Module 6.4
Production Infrastructure
An agent that works on your laptop is a prototype. An agent that works for real users at 2am when you're asleep is a product. The gap between those two is production infrastructure — and it's larger than most people expect the first time they cross it.
This module covers the four layers you need: packaging (Docker Compose), deployment (cloud platforms), observability (monitoring), and reliability (CI/CD, alerting).
The Docker Compose Stack
Docker Compose is the standard packaging format for agent stacks.
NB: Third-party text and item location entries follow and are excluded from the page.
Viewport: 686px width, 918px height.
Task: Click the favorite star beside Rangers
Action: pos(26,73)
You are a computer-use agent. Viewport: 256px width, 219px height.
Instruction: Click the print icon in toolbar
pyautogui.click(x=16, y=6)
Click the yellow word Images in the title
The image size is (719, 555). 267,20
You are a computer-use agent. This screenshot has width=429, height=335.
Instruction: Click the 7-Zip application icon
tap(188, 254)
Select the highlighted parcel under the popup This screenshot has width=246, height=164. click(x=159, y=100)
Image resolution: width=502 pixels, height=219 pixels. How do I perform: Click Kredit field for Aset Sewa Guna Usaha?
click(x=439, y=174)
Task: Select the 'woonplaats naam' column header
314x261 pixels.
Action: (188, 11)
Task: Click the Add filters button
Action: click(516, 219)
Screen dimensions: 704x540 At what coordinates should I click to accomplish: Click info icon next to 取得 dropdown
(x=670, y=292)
The same configuration that runs locally runs in production — no rewrites, no environment drift.
A typical agent stack has five services:
# docker-compose.yml
services:
agent:
build: .
environment:
- ANTHROPIC_API_KEY=${ANTHROPIC_API_KEY}
depends_on: [redis, vectordb]
vectordb:
image: chromadb/chroma:latest # or pinecone, weaviate
volumes:
- chroma_data:/data
redis:
image: redis:7-alpine
command: redis-server --save 60 1 # persist to disk
volumes:
- redis_data:/data
api:
image: nginx:alpine # reverse proxy + rate limiting
ports:
- "80:80"
depends_on: [agent]
volumes:
chroma_data:
redis_data:Why each layer: Vector DB for semantic memory and RAG. Redis for session state, caching, distributed locks (prevents race conditions when multiple agent instances run). API gateway for rate limiting, authentication, and routing. The agent itself is stateless — state lives in Redis and the vector DB, which means you can scale agent instances horizontally without coordination issues.
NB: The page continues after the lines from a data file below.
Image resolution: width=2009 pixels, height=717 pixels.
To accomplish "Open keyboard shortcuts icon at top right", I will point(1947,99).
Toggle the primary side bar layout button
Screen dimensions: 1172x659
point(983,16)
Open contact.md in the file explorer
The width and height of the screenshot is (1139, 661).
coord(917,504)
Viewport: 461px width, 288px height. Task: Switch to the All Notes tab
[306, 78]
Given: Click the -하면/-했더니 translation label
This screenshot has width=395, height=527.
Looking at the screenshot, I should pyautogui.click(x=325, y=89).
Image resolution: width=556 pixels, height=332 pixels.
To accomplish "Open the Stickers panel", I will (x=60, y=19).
Docker's 2025 docker offload feature lets you test locally, then offload GPU-intensive workloads to cloud infrastructure with a single command — logs stream back to your terminal.
Cloud Platform Decision
| Platform | Best For | Notes |
|---|---|---|
| Railway | AI-native workloads, getting to production fast | Built-in MCP support, $5/month hobby tier, 25M monthly deployments, low-latency edge |
| Fly.io | Global distribution, pay-as-you-go | $3.15/month for small VM, strong DevOps tooling, deploys close to users worldwide |
| GCP Cloud Run | Serverless, cost-sensitive, bursty traffic | Free tier, supports gcloud run compose up, 100–500ms cold start |
| AWS ECS/Fargate | Enterprise, compliance, Bedrock integration | Maximum ecosystem, scalability, unpredictable cost without careful tuning |
The decision rule: Railway or Fly.io for most agent workloads — simpler, cheaper, faster to deploy. AWS or GCP when you have enterprise compliance requirements, need Bedrock integration, or already have existing cloud infrastructure to integrate with.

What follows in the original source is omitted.